G. Accordingly, though pursuant to the award of LAC aforesaid, the property owners were initially permitted to withdraw compensation determined at the rate of Rs.18,480/- per sq.mtr. supra, to the extent of 75% only but on pronouncement of the judgment/order aforesaid, were also permitted to withdraw the remaining 25% of compensation except the share of Rs.960/-, determined to be of L&DO. H. The property owners, being dissatisfied with the award of LAC, sought reference under Section 18 and which was made under Section 19 and which has resulted in the impugned order/judgment/s, enhancing the market value of the land from Rs.18,480/- per sq.mtr. to Rs.56,908/- per sq.mtr.

I. While,

(i) deciding with reference to the sale price of property

No.11, Barakhamba Road, New Delhi only and in rejecting the sale price of properties at Amrita Shergill Marg, New Delhi and Golf Links, New Delhi;

(ii) computing the market value of the land acquired as on

31st March, 2000, on the parameter of price fetched by property no.11, Barakhamba Road, New Delhi on 6th October, 1997, by providing for annual escalation in prices at 12% only instead of 15% per annum;

(iii) deducting 25% from the market value so arrived at, towards development charges, when the property was / is already in a developed area and nothing was required to be spent towards development thereof; and,

(iv) not computing the compensation on the basis of potential of construction of a Group Housing Complex on the subject property; and that if the Reference Court had not so erred, the market value / compensation determined would have been higher; (B) DMRC contends that the Reference Court erred in

(i) treating the property no.11, Barakhamba Road, New

Delhi as a comparable property, when the same is commercial, as distinct from subject property, which was / is residential in nature;

(ii) granting escalation at the rate of 12% per annum, when there was no evidence of any trend of escalation in prices between the year 1997 when the property no.11, Barakhamba Road, New Delhi was sold and the year 2000 when the subject property was acquired; and,

(iii) in not considering the prices fetched from sale in the same year i.e. 2000 of parking spaces / flat in the basement of Harsha Bhawan, New Delhi and residential spaces in Hanuman Road, New Delhi which were closest in distance to the subject property and which prices were much lesser than those of the Barakhamba Road, New Delhi property; and, that had the Reference Court not so erred, would not have enhanced the compensation from that determined by LAC in the award.

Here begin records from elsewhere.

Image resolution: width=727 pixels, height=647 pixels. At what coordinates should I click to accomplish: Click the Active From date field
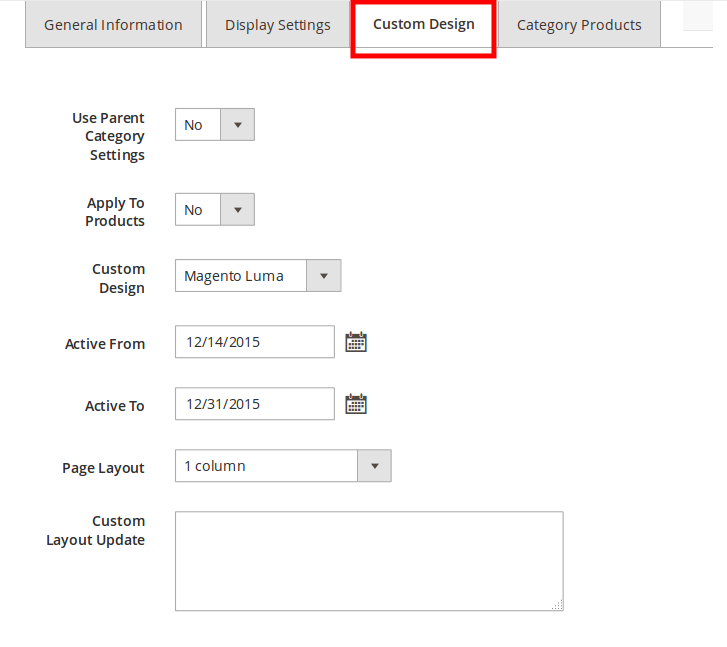254,342
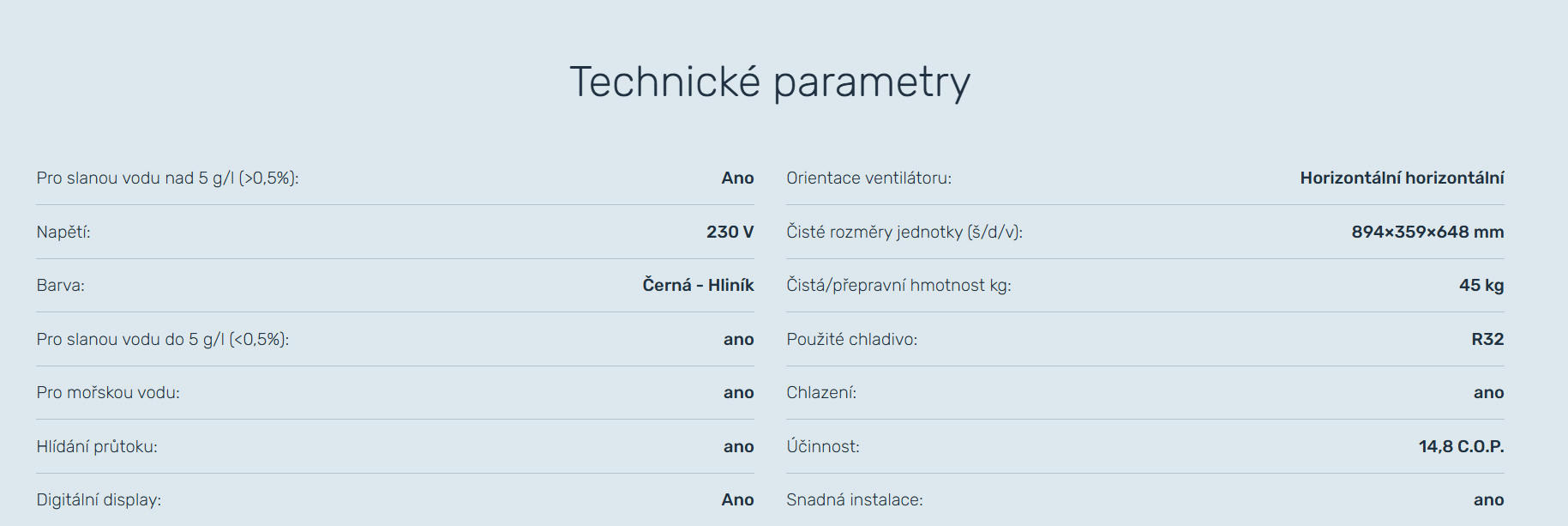Click the Horizontální horizontální value
This screenshot has height=526, width=1568.
1402,178
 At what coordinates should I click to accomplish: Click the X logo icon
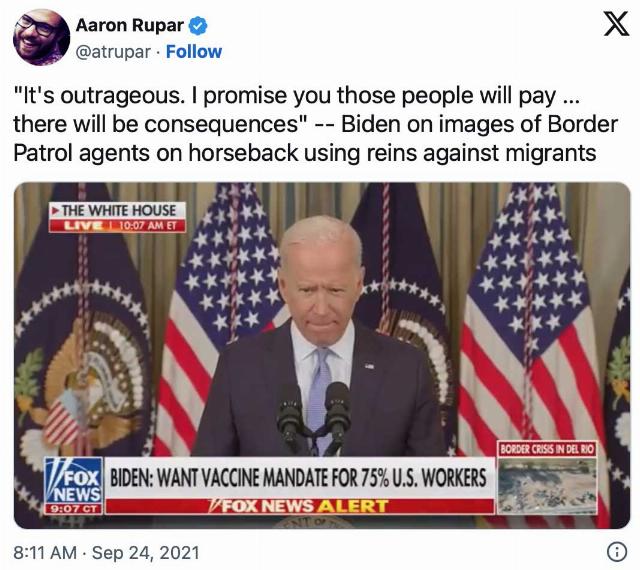616,24
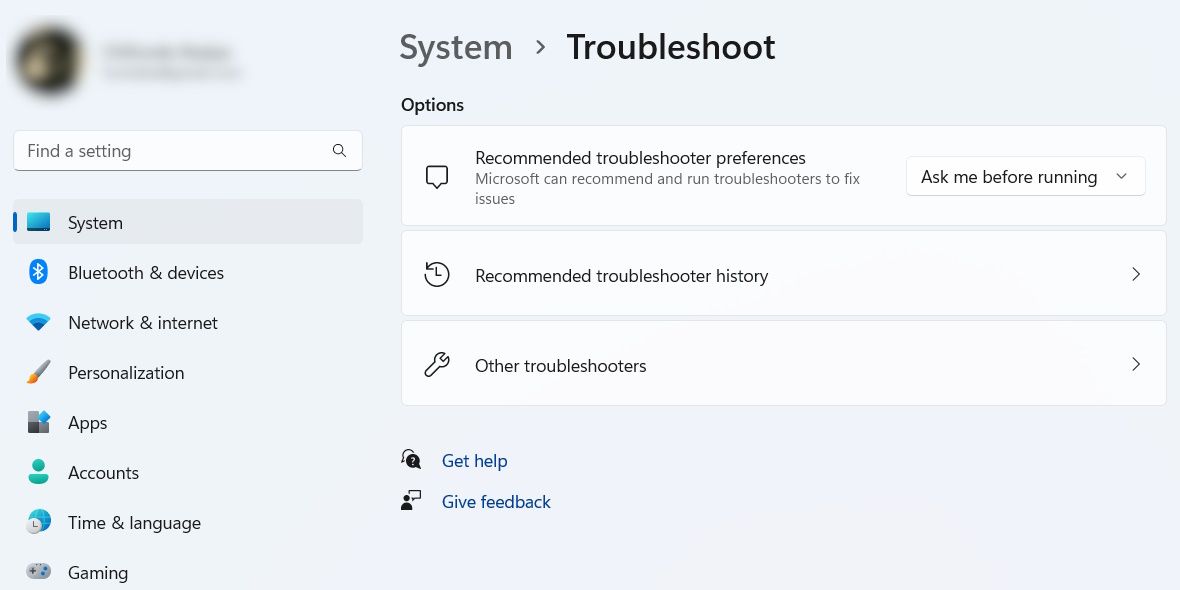Select the Personalization brush icon
Image resolution: width=1180 pixels, height=590 pixels.
[x=38, y=372]
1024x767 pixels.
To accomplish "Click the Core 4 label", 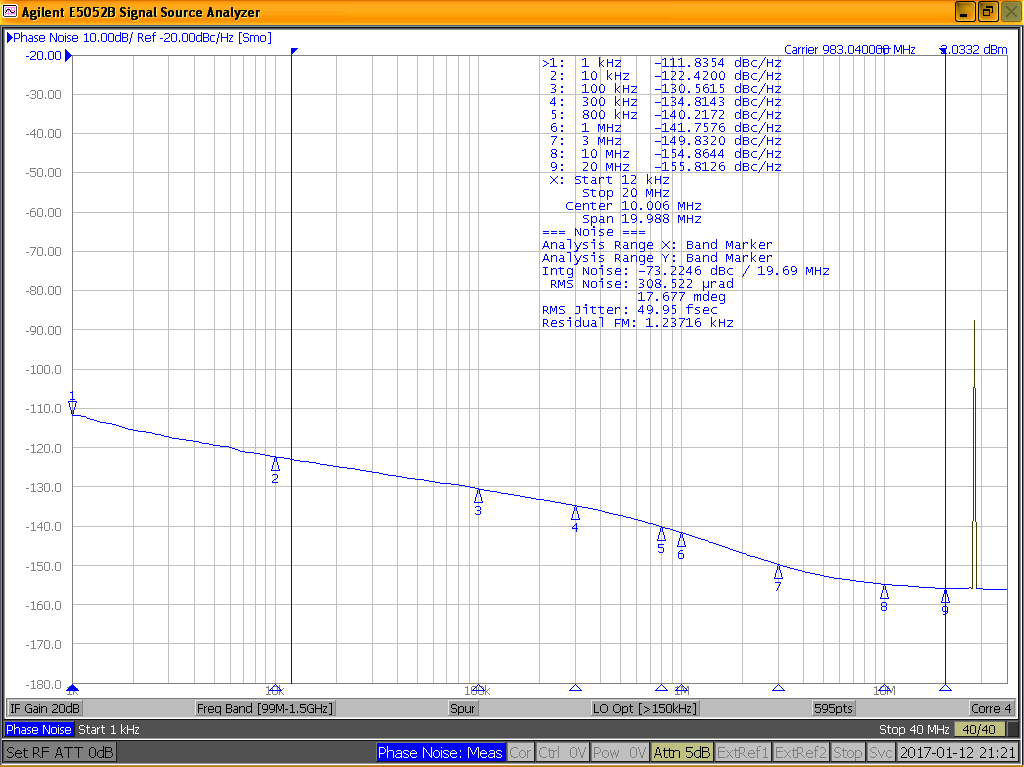I will [990, 708].
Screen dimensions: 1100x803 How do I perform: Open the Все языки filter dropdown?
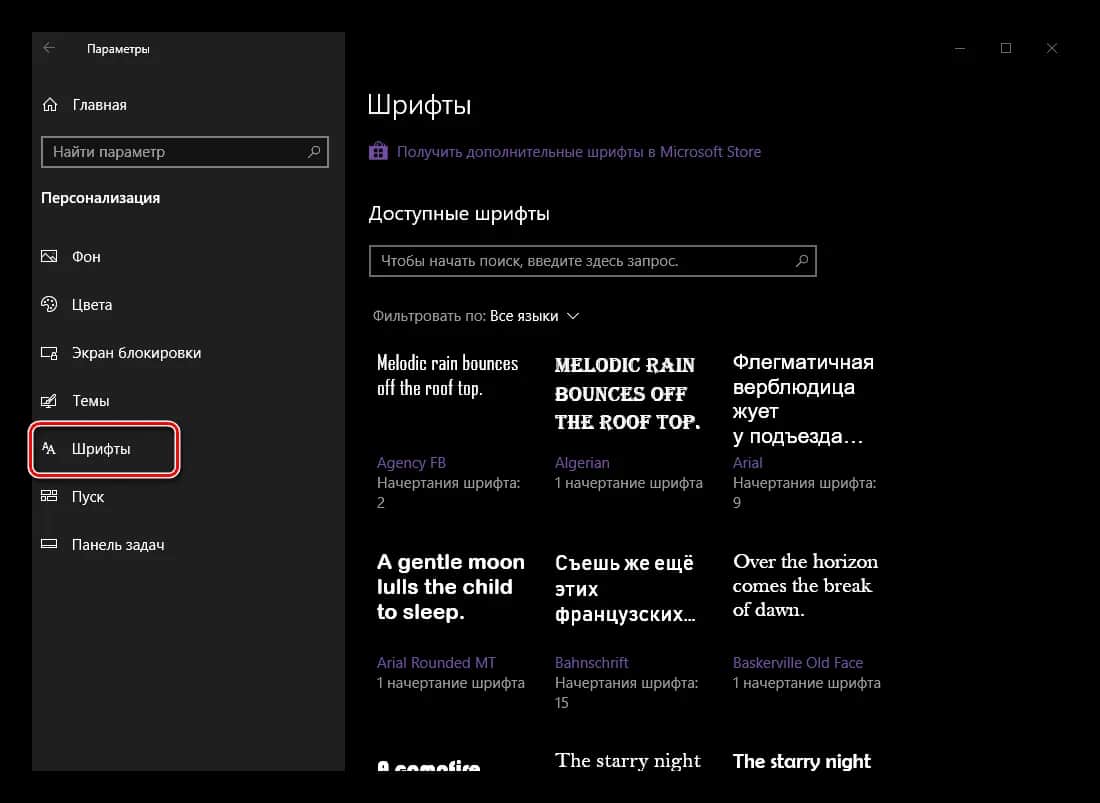[x=525, y=315]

J. The decision in these appeals thus has to be qua the aforesaid contentions of the respective parties.
K. As far as the contention of the property owners, of the Reference

Court having erred in not considering the price of sale of properties in Amrita Shergill Marg, New Delhi and Golf Links, New Delhi, for determination of market value of subject property, merely on the ground of the same being situated at a distance from the subject property is concerned, in my opinion, not only are the said properties situated at a distance but cannot otherwise also be said to be comparable to the subject property, for the market value of the subject property to be determined on the indice of market value thereof.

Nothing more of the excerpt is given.